Verdict: Don't miss this show if you like ceramics; Higby's work is fantastic.
A Measure of Earth: The Cole-Ware Collection of American Baskets
I ended my visit to the Renwick with a look at this lovely show on American baskets. Steven Cole and Martha Ware have given the Renwick a wonderful collection, all of which are functional, made from natural materials harvested by the basket makers. People making baskets this way live a life that is far removed from urban or suburban America. Their lives are lived in rural communities, where they can find their raw materials easily, or else they are spent seeking out raw materials. In either case, their lives are a journey of collection and creation.

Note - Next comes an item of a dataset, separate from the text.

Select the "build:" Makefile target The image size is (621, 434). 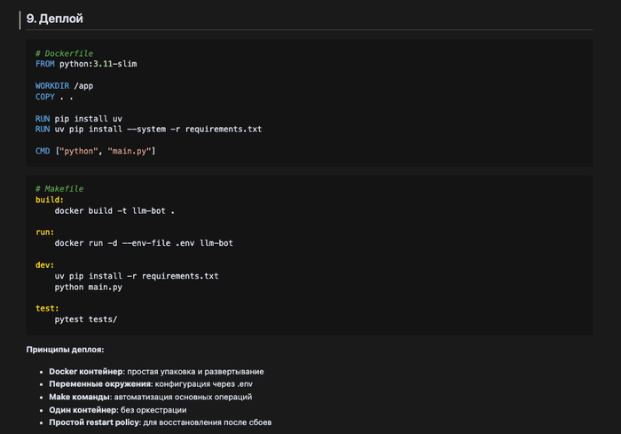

Theirs is also a dying art, as most people purchase cheap plastic baskets when they need them. Even in the heyday of basket making, it never paid well, and when people no longer had to make baskets, they stopped and turned to more lucrative pursuits. The only exception to this rule is the seagrass baskets in South Carolina, where the craft is passed down from one generation to another within families, and the tourists are happy to purchase them. I particularly liked the baskets made by Darryl and Karen Arawjo (not sure if they're a married couple, or brother and sister or what). Also, Jeffrey Gale's baskets reminded my very strongly of baskets I've seen at the local craft fair year after year.
The other great thing about this exhibit is the "hands on gallery." You can actually touch the baskets, which is a great way to appreciate and understand the craftsmanship. I only wish more museums would try to incorporate more things you can touch.
Verdict: A great show, especially if you like basketry.